Translated by Guoying Stacy Zhang
The Gelug tradition, also referred to as the “Yellow Hat Tradition”, founded by Tsongkhapa, played a very important role in the history of China since the 17th century. In 1645, Güshi Khan, ruler of the Mongolian Khoshut Khanate, bestowed the title “Panchen Bogd” on Losang Chökyi Gyaltsen (Blo bzang chos kyi rgyal mtshan, 1570–1662), known as the 4th Panchen Lama today – an event that marked the beginning of the Panchen (Paṇ chen) title. In 1713, the Kangxi Emperor of the Qing dynasty conferred on the 5th Panchen Lama Lobsang Yeshe (Blo bzang ye shes, 1663-1737) the title “Panchen Erdeni” (Paṇ chen er te ni), together with an imperial edict written in gold and a gold seal, which symbolised that the reincarnation lineage was officially recognised by the Qing court. Tibetan historians of later generations traced the first to third Panchen Lamas.

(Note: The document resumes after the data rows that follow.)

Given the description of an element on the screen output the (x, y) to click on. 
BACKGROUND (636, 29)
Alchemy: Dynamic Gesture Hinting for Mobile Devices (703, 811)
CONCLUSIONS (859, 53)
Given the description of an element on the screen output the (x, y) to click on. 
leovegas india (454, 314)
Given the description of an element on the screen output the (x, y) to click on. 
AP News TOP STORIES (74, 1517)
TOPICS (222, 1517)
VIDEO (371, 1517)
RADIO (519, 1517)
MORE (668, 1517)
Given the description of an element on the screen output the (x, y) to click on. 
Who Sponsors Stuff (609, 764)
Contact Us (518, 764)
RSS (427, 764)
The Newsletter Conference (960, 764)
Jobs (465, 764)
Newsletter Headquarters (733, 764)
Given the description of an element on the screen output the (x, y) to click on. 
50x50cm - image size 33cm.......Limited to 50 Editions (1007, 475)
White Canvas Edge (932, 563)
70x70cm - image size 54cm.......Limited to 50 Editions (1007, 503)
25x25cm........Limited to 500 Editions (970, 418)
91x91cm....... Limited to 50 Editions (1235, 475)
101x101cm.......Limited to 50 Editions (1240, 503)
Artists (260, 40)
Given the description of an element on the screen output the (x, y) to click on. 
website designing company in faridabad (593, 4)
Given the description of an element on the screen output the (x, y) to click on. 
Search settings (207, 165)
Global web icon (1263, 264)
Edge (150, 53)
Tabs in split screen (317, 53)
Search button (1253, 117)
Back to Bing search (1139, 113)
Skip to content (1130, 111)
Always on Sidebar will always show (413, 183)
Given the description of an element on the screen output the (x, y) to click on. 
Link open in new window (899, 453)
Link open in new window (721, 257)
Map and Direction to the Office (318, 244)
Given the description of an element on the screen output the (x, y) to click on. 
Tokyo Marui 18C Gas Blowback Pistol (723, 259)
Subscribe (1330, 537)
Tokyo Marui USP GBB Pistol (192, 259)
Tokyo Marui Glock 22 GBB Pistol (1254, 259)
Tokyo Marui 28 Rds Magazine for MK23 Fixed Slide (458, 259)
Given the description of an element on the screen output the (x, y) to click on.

The Tashilhunpo Monastery was founded in 1447 by Gendun Drub (dGe 'dun grub, 1391–1474), a principal disciple of Tsongkhapa who was posthumously recognised as the 1st Dalai Lama. The monastery is located on the hillside of the Nyima Mountain at an altitude of 3,900 metres, overlooking the valley of the Nyang Qu (Myang chu) River. Having been expanded and developed over time, the architectural complex has an imposing presence. Since 1607 when the 4th Panchen Lama Losang Chökyi Gyaltsen acted as the head abbot, the Tashilhunpo Monastery has been the traditional seat of successive Panchen Lamas as well as the largest monastery in the Tsang (gTsang) region (1).
The year 2020 marks the 600th anniversary of the establishment of the Forbidden City, the 95th anniversary of the Palace Museum housed in the Forbidden City, and the 240th anniversary of the first visit of the 6th Panchen Lama Lobsang Palden Yeshe (Blo bzang dpal ldan ye shes, 1738-1780) to Beijing. The Palace Museum, the Cultural Relics Bureau of the Tibet Autonomous Region, and the Tashilhunpo Monastery joined hands and launched exhibition “Happiness and Longevity of Sumeru: An Encounter between the Tashilhunpo Monastery and the Forbidden City”. As far as the author is concerned, it was the first major exhibition worldwide on the themes of Panchen Lamas and Tashilhunpo Monastery.